C++ 矩阵乘以较慢的 OpenACC

C++ Matrix Multiply Slower OpenACC

当我在使用 GCC 编译期间启用 OpenACC 时,我的代码速度变慢是否有原因?我目前在 Windows 10 上使用 GCC 6.3.0。我真的不确定为什么会这样。

这是我正在编译的命令:g++ -fopenacc -o a Example.cpp

这是我的 C++ 代码:

#include <stdlib.h>
#include <cassert>
#include <chrono>


double *A, *B, *C;


int main(int argc, char* argv[]) {

    long long N = 100;

    A = new double[N * N];
    B = new double[N * N];
    C = new double[N * N];

    srand(42);

    for (int i = 0; i < N; i++) {

        for (int j = 0; j < N; j++) {
            A[i * N + j] = rand();
            B[i * N + j] = rand();
        }
    }

    
    for (int x = 0; x < 10; x++) {
        auto start_time = std::chrono::high_resolution_clock::now();
        #pragma acc kernels 
        {
            #pragma acc loop independent
            for (int i = 0; i < N; i++) {
                #pragma acc loop independent
                for (int j = 0; j < N; j++) {
                    double total = 0;
                    #pragma acc loop independent reduction (+: total)
                    for (int k = 0; k < N; k++) {
                        total += A[i * N + j] * B[k * N + j];
                    }
                    C[i * N + j] = total;
                }
            }
        }
        


        auto end_time = std::chrono::high_resolution_clock::now();
        std::chrono::duration<double> duration = end_time - start_time;
        printf("%f seconds\n", duration.count());
    
    }

    

    return 0;
}

不确定 GNU 6.3 是否支持 OpenACC,至少不是很好,我也不知道 Windows 是否支持它。我在 Linux 上使用 GNU 10.2,其中 OpenACC 支持更好。

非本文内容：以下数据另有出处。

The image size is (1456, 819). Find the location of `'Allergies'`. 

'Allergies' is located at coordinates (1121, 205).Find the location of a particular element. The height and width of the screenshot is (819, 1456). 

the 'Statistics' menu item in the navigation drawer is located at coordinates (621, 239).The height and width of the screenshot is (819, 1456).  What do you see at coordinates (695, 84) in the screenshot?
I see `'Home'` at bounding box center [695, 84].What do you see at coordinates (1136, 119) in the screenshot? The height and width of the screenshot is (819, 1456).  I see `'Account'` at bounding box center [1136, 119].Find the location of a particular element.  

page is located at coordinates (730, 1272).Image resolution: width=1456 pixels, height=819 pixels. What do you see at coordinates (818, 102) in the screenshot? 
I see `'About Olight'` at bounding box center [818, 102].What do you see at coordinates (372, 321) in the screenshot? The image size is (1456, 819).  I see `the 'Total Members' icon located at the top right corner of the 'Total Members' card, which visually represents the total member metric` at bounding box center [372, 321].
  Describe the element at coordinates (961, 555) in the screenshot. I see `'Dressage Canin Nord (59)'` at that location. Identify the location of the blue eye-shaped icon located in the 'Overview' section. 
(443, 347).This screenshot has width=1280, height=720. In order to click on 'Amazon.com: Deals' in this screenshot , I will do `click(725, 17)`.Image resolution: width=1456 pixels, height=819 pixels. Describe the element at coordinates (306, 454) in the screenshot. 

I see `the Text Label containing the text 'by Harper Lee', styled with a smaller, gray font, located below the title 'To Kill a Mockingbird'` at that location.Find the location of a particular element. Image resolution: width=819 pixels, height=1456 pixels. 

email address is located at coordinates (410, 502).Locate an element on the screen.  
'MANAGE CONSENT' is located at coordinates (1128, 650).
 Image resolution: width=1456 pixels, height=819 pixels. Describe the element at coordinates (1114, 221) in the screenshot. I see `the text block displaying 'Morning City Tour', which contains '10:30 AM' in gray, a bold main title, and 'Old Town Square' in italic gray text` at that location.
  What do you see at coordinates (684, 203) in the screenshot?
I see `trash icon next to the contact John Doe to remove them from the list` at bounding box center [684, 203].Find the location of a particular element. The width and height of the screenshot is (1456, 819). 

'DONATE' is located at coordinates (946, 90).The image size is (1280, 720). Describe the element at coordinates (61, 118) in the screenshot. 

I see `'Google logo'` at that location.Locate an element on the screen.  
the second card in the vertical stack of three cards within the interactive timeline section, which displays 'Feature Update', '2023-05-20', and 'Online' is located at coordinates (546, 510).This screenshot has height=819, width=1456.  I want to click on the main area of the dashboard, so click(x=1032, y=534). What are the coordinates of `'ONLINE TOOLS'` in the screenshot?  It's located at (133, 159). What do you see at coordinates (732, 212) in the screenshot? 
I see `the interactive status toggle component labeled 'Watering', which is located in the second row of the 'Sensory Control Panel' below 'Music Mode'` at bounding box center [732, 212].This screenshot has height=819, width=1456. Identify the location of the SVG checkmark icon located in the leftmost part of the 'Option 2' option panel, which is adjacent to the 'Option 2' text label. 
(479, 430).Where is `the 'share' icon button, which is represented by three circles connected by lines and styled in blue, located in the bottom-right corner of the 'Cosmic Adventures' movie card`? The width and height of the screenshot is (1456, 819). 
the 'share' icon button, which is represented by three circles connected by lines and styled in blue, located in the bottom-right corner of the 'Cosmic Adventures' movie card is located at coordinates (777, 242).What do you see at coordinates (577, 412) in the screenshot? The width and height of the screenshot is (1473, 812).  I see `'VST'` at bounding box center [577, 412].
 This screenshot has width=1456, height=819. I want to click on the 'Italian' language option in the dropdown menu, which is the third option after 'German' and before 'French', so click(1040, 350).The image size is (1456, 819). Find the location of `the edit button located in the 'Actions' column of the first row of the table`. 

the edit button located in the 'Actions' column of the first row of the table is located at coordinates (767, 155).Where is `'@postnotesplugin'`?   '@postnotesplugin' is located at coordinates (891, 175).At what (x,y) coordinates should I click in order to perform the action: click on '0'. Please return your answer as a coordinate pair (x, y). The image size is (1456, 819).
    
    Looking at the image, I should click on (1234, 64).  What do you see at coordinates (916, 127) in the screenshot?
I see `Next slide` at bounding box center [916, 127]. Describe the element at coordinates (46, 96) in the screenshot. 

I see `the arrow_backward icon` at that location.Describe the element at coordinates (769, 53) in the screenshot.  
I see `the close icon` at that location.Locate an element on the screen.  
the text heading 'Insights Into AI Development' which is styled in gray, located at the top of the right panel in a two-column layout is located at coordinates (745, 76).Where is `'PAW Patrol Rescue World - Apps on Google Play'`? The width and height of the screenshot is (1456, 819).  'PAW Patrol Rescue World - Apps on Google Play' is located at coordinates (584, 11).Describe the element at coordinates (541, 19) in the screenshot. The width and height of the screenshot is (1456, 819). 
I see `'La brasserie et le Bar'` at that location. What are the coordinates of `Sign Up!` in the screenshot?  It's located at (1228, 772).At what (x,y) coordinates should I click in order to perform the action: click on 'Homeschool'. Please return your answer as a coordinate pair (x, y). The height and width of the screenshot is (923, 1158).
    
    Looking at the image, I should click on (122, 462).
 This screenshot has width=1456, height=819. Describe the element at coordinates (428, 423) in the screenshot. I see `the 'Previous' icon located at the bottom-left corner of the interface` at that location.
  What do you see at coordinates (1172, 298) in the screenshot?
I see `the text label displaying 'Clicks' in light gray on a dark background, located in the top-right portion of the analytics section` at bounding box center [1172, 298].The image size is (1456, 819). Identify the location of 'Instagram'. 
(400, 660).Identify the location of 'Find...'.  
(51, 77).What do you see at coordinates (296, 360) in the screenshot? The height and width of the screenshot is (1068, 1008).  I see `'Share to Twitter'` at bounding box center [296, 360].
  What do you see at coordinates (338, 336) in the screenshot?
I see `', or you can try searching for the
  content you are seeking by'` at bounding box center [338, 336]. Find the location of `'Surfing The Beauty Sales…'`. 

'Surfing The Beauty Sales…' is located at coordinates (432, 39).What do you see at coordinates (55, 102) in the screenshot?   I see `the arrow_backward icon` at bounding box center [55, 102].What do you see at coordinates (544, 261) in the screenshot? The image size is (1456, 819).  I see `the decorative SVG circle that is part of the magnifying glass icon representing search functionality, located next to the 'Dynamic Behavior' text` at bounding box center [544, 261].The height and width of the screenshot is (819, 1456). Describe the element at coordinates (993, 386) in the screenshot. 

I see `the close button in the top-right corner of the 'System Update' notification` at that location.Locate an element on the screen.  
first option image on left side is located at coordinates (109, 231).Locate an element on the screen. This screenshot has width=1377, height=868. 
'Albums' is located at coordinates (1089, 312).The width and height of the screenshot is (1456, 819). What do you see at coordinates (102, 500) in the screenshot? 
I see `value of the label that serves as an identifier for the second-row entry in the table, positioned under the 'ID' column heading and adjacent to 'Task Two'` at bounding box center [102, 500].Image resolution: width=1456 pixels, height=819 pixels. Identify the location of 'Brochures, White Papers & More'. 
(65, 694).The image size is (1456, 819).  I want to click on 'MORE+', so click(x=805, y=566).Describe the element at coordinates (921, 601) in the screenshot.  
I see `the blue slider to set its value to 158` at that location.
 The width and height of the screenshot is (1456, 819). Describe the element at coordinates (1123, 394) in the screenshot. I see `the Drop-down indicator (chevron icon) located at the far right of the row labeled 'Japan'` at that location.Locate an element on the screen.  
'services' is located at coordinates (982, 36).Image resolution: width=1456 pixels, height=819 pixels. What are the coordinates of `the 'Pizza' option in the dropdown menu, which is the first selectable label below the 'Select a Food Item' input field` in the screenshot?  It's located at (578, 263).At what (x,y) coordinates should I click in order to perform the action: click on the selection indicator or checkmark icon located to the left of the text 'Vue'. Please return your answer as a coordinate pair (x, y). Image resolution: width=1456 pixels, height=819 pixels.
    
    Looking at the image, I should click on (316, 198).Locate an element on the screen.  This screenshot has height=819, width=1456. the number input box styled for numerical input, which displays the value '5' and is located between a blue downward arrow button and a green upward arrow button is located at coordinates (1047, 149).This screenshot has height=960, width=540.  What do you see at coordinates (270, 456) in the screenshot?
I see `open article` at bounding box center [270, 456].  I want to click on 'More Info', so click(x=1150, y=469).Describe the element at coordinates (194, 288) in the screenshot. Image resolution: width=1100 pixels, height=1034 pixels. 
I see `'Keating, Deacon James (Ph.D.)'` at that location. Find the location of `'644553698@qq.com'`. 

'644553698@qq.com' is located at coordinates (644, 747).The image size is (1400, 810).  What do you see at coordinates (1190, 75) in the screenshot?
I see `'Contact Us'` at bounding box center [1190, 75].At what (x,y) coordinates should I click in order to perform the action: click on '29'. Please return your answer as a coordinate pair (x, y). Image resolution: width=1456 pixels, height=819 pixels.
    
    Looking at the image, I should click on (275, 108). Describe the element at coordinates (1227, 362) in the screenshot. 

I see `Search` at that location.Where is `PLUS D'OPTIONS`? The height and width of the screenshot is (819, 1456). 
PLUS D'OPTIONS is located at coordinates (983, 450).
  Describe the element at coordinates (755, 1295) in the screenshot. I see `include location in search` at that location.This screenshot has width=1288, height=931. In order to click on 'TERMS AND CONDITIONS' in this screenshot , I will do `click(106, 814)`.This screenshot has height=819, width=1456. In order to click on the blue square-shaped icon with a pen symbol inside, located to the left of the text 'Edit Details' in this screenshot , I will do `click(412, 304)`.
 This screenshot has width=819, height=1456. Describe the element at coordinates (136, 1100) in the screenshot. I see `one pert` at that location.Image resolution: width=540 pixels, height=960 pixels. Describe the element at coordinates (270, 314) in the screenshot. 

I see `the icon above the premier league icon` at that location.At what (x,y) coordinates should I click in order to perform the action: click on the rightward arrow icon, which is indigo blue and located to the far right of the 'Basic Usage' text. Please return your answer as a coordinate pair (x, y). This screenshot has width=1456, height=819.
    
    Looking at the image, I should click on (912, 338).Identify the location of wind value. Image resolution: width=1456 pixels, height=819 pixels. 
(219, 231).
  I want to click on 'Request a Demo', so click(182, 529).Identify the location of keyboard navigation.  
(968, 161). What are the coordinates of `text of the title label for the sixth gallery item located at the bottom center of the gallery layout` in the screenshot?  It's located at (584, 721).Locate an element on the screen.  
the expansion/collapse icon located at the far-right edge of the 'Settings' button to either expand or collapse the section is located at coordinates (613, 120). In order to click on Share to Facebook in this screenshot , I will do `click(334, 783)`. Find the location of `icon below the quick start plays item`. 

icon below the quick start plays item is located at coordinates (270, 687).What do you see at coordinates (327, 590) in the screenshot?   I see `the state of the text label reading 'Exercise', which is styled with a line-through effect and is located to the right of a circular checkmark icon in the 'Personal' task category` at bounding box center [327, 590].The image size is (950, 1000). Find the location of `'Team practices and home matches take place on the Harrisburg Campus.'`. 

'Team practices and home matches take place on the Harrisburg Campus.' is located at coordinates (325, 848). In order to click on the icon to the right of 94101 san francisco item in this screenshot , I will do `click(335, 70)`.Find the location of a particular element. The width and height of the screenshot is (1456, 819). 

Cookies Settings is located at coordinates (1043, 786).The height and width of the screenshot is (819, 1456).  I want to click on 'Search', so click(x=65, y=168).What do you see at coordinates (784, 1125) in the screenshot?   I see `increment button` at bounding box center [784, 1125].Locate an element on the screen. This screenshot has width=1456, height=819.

但是,GNU 仍然不能很好地处理“内核”指令,所以我建议改用并行。此外,您缺少数据区域,因此如果卸载此代码,您将收到运行时错误。

例如:

% g++ --version
g++ (GCC) 10.2.0
Copyright (C) 2020 Free Software Foundation, Inc.
This is free software; see the source for copying conditions.  There is NO
warranty; not even for MERCHANTABILITY or FITNESS FOR A PARTICULAR PURPOSE.
%
% cat mm.cpp
#include <stdlib.h>
#include <stdio.h>
#include <cassert>
#include <chrono>

#ifdef USE_PARALLEL
#define ACC_TYPE parallel
#else
#define ACC_TYPE kernels
#endif

double *A, *B, *C;


int main(int argc, char* argv[]) {

    long long N = 100;

    A = new double[N * N];
    B = new double[N * N];
    C = new double[N * N];

    srand(42);

    for (int i = 0; i < N; i++) {

        for (int j = 0; j < N; j++) {
            A[i * N + j] = rand();
            B[i * N + j] = rand();
        }
    }

    #pragma acc data copyin(A[:N*N],B[:N*N]) copyout(C[:N*N])
    for (int x = 0; x < 10; x++) {
        auto start_time = std::chrono::high_resolution_clock::now();
        #pragma acc ACC_TYPE
        {
            #pragma acc loop independent
            for (int i = 0; i < N; i++) {
                #pragma acc loop independent
                for (int j = 0; j < N; j++) {
                    double total = 0;
                    #pragma acc loop independent reduction (+: total)
                    for (int k = 0; k < N; k++) {
                        total += A[i * N + j] * B[k * N + j];
                    }
                    C[i * N + j] = total;
                }
            }
        }
        auto end_time = std::chrono::high_resolution_clock::now();
        std::chrono::duration<double> duration = end_time - start_time;
        printf("%f seconds\n", duration.count());
    }
    return 0;
}
% g++ -fopenacc mm.cpp -Ofast ; a.out
0.020057 seconds
0.020025 seconds
0.020022 seconds
0.020021 seconds
0.019538 seconds
0.018271 seconds
0.018270 seconds
0.018264 seconds
0.018274 seconds
0.018270 seconds
% g++ -fopenacc mm.cpp -Ofast -DUSE_PARALLEL ; a.out
0.000123 seconds
0.000086 seconds
0.000081 seconds
0.000078 seconds
0.000078 seconds
0.000077 seconds
0.000077 seconds
0.000076 seconds
0.000076 seconds
0.000076 seconds